---------- Data extract ----------
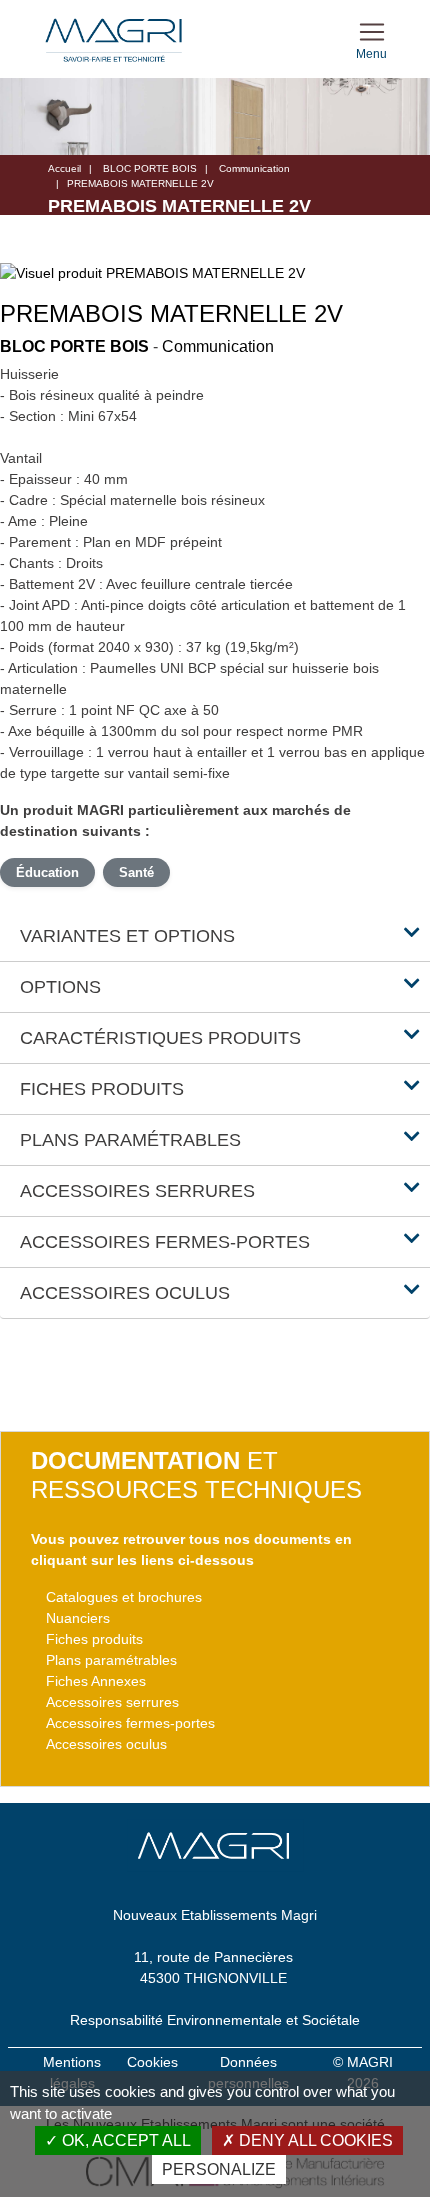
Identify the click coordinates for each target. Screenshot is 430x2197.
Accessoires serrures (112, 1702)
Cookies (152, 2062)
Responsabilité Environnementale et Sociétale (215, 2020)
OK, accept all (124, 2140)
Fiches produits (94, 1639)
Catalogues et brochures (124, 1597)
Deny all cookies (314, 2140)
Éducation (47, 872)
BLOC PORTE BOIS (150, 168)
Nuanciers (78, 1618)
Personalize (219, 2169)
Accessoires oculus (106, 1744)
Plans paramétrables (111, 1660)
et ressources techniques (196, 1475)
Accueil (64, 168)
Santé (136, 872)
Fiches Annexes (96, 1681)
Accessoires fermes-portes (130, 1723)
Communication (254, 168)
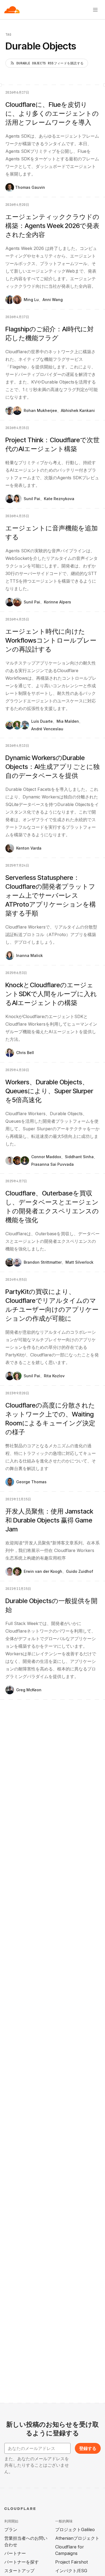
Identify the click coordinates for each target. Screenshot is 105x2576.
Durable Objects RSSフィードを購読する (49, 63)
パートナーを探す (21, 2562)
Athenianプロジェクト (77, 2538)
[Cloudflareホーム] (12, 9)
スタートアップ (19, 2570)
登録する (87, 2448)
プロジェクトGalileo (75, 2529)
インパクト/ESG (71, 2570)
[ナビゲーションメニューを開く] (95, 9)
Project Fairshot (71, 2562)
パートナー (15, 2553)
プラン (10, 2529)
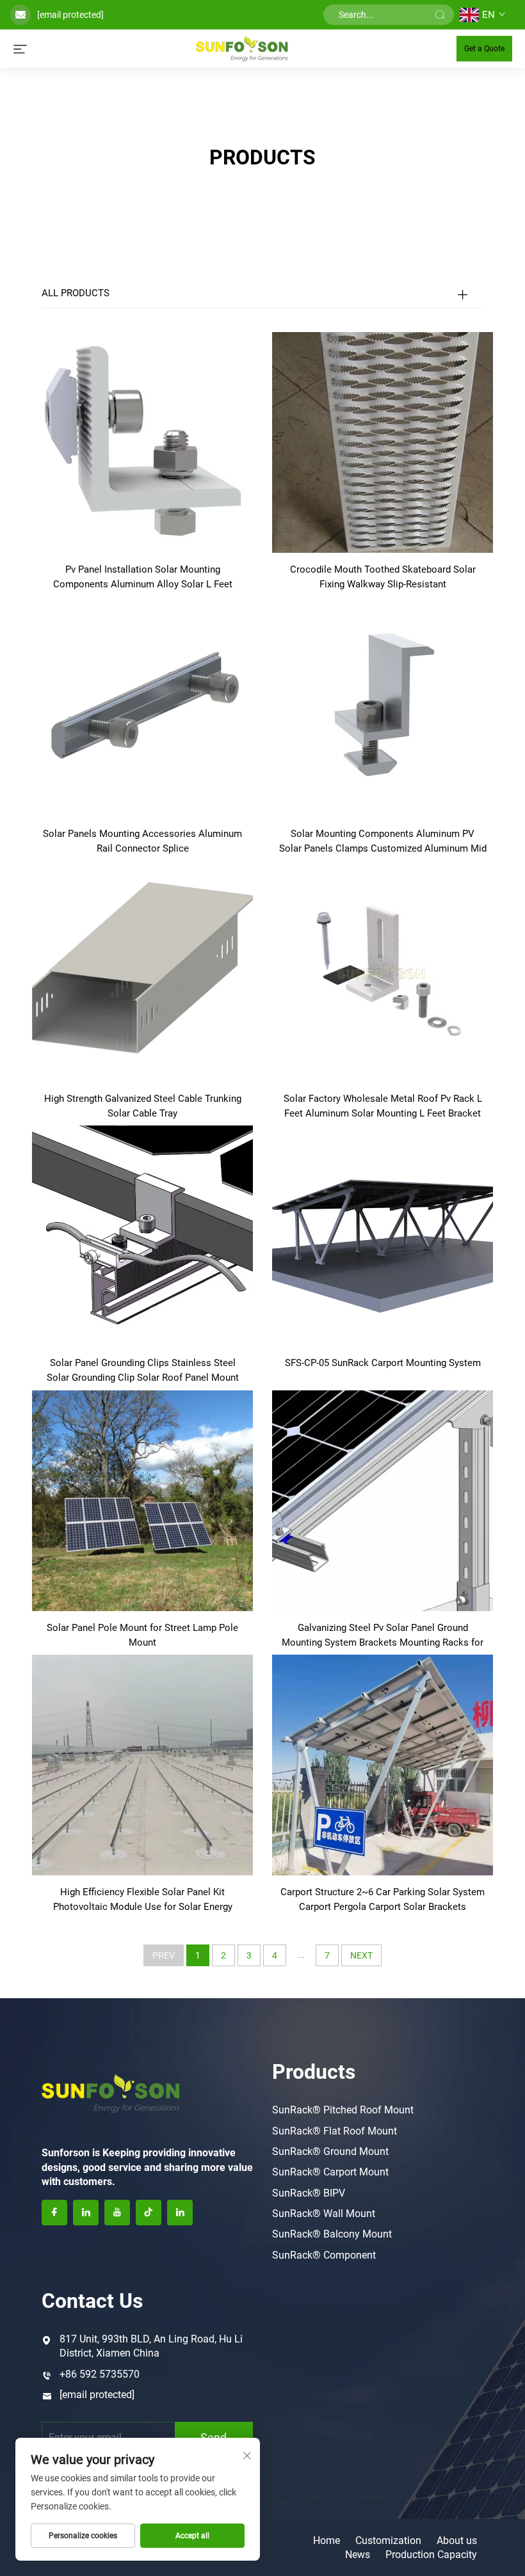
----------
-- What you are asked to do --
Copy the lines above exactly, starting at the one with "et ressources techniques (196, 1475)" and ending at the one with "Screenshot is 105x2576.", both included. Leave out any pictures and add nothing else.

-- Answer to this exercise --
et ressources techniques (196, 1475)
Accueil (64, 168)
Santé (136, 872)
Fiches Annexes (96, 1681)
Accessoires fermes-portes (130, 1723)
Communication (254, 168)
Identify the click coordinates for each target. Screenshot is 105x2576.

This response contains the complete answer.